_Document section:_

*****

Anyone who’s ventured inside a vape shop knows the liquid nicotine used in e-cigarettes comes in more flavors than Baskin Robbins ice cream. In fact, many of them may be confused for desserts themselves: Banana Pudding? Lemon Chiffon Pie? Thin Mint? The potion masters behind the e-juice craze are tapped into America’s addiction to sugar and are capitalizing on it like crazy. Pretty much anything delicious—yes, including bacon—has spawned its own vape flavor (although apparently the latter is disappointing unless you’ve got a thing for “burnt tire and matches” or want to feel “like a dog ate a pound of bacon and is now breathing in [your]face”). This just proves beyond a shadow of a doubt that no matter how trendy kale is right now, nobody really likes it —if they did, they’d be selling kale-flavored nicotine.

The Real Sugars Are Not Amused

But the vape industry’s Willy Wonka-style branding has crossed a line for some sweets-makers. Now the Girl Scouts, Tootsie Roll, and General Mills (of Cinnamon Toast Crunch and all the other cereal your mom never bought for you fame) are sending cease-and-desist letters warning vaping companies to stop hijacking their brands. They don’t want to see their venerable product names being used to sell an addictive drug, especially to children. Of course, this presumes anybody would want to smoke anything that tastes like a Tootsie Roll, but hey, different strokes.

*****

_Provided records:_
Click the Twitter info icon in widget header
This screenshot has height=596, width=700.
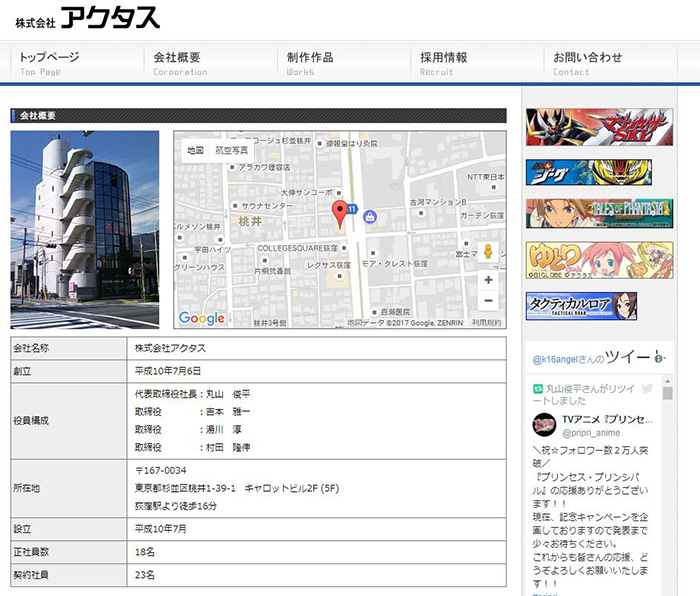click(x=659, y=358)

*****

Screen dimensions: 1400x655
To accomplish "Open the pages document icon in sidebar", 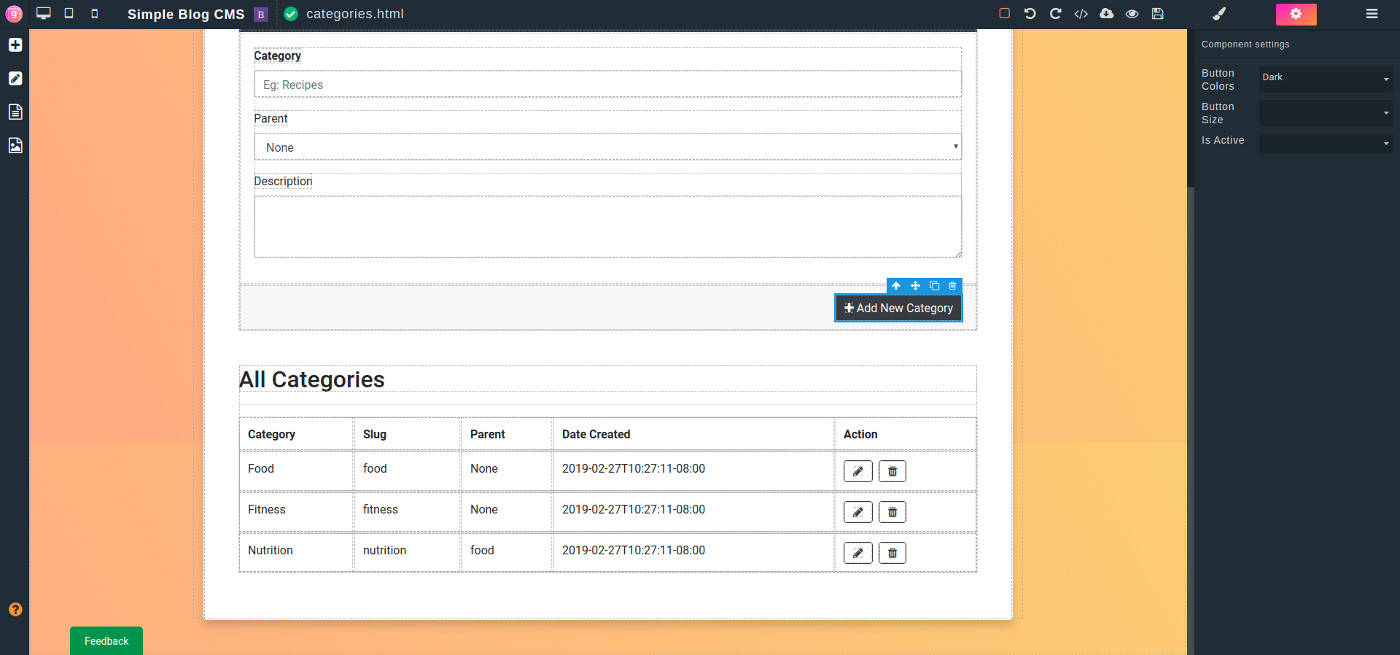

*****

_Direction 1:_
Using the article on vape flavors, decide whether each statement below is true. Answer yes or no for each and quote the words from the article that settle it.
(a) A bacon vape flavor is said to disappoint unless the user likes a taste of "burnt tire and matches."
(b) Kale-flavored nicotine is currently being sold.
(c) The Girl Scouts are among the groups sending cease-and-desist letters to vaping companies.
_Direction 2:_ In the article on vape flavors, which General Mills product is named?
_Direction 3:_ Continue the article on vape flavors and the candy makers' objections, starting after its final sentence.

_Expected answer 1:_
(a) Yes: "apparently the latter is disappointing unless you’ve got a thing for “burnt tire and matches”"
(b) No: "nobody really likes it —if they did, they’d be selling kale-flavored nicotine."
(c) Yes: "Now the Girl Scouts, Tootsie Roll, and General Mills (of Cinnamon Toast Crunch and all the other cereal your mom never bought for you fame) are sending cease-and-desist letters"

_Expected answer 2:_ Cinnamon Toast Crunch.

_Expected answer 3:_
Sampling All the Flavors

For tobacco cigarettes (remember those?), sweet flavors have long been banned precisely for this reason. It’s a valid argument. E-cigs are pitched as a tool to help smokers quit, but it’s hard to imagine that someone trying to replicate the Lucky Strike experience is going to opt for something called Tutti Frutti Gumballs. On the other hand, once you’ve got your vape pen in hand, you might as well try all the novelty flavors, right? Meanwhile, nobody seems at all bothered about the fact that vaporizers on the market look a lot like mini-lightsabers, which is as good a ploy to entice 11-year-olds as I’ve ever seen.

Many of the nation’s 1,500 e-juice makers have already begun changing their flavor names to appease the brands. It’s simple enough to keep the “Cinnamon Toast” and drop the “Crunch”—at which point General Mills’ case would evaporate. But while ditching the brand names may stave off lawsuits from powerful sweets-makers, it doesn’t change the fact that vape shops still promise the pure imagination of a candy store.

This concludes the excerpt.